Younger Business owners more likely to plan expansion: poll
A CIBC poll found 39 per cent of Canadian business owners said they planned to expand in the next three years, and that 60 per cent of those business owners were ages 35 and under
TORONTO—A new poll has found business owners under 35 are the most likely to be planning a business expansion, suggesting the group is not only optimistic about the marketplace but also experiencing results.
“You often think about younger people starting their businesses, but to see younger people wanting to expand what they’ve already started tells you they’re having some success,” said Shelley Swanlund, vice-president of business banking at the Canadian Imperial Bank of Commerce.
A CIBC poll conducted in June found 39 per cent of Canadian business owners said they planned to expand in the next three years, and that 60 per cent of those business owners were ages 35 and under.
Only 33 per cent of those 55 and over were considering making that kind of move.
Businesses in British Columbia were the least likely to be expanding, coming in at 30 per cent, while those in Atlantic Canada and the Prairies were the most likely, the poll found.
When asked where they plan to invest in expanding their business, the top three responses from Canadian business owners were marketing initiatives, capacity and production, and new markets within Canada.
While the focus on growth is exciting, said Swanlund, business owners should make sure they take the time to put a financial plan in action to ensure they aren’t taking too much risk.
“Everyone thinks that the risk of expansion is that it won’t launch as well as you hope it will,” she said.

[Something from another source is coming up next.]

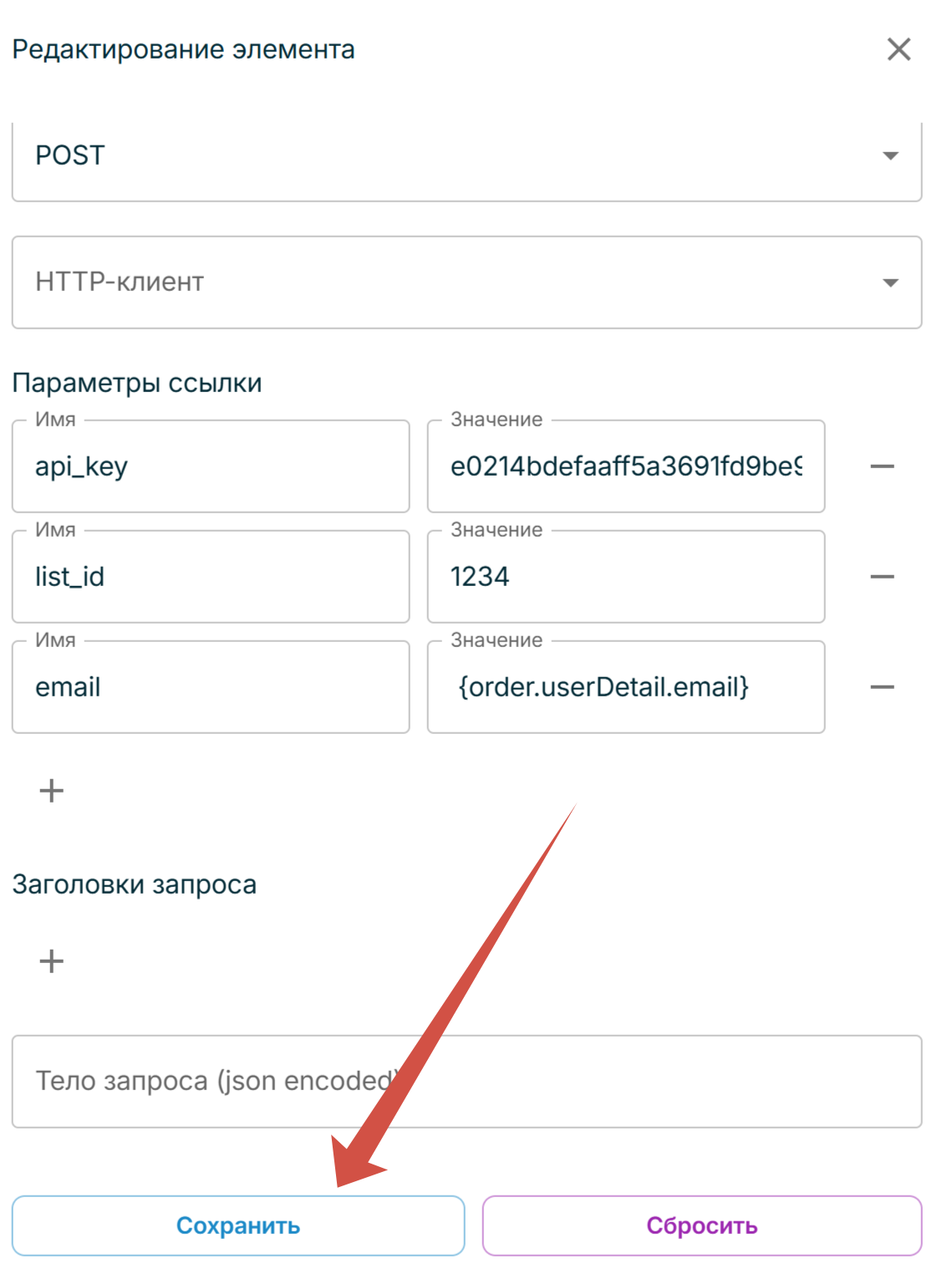The width and height of the screenshot is (952, 1274).
Task: Remove the list_id parameter row
Action: [x=882, y=577]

“But there’s also a risk of being too successful really fast and being able to keep up with that.”
The three key areas to keep in mind are financing for a business—not just at the time of the expansion but for different cycles that may require investment—as well as managing cash flow and payroll service, she said.
The online poll was conducted by Leger, which surveyed 801 decision-makers in Canadian businesses.
The polling industry’s professional body, the Marketing Research and Intelligence Association, says online surveys cannot be assigned a margin of error because they do not randomly sample the population.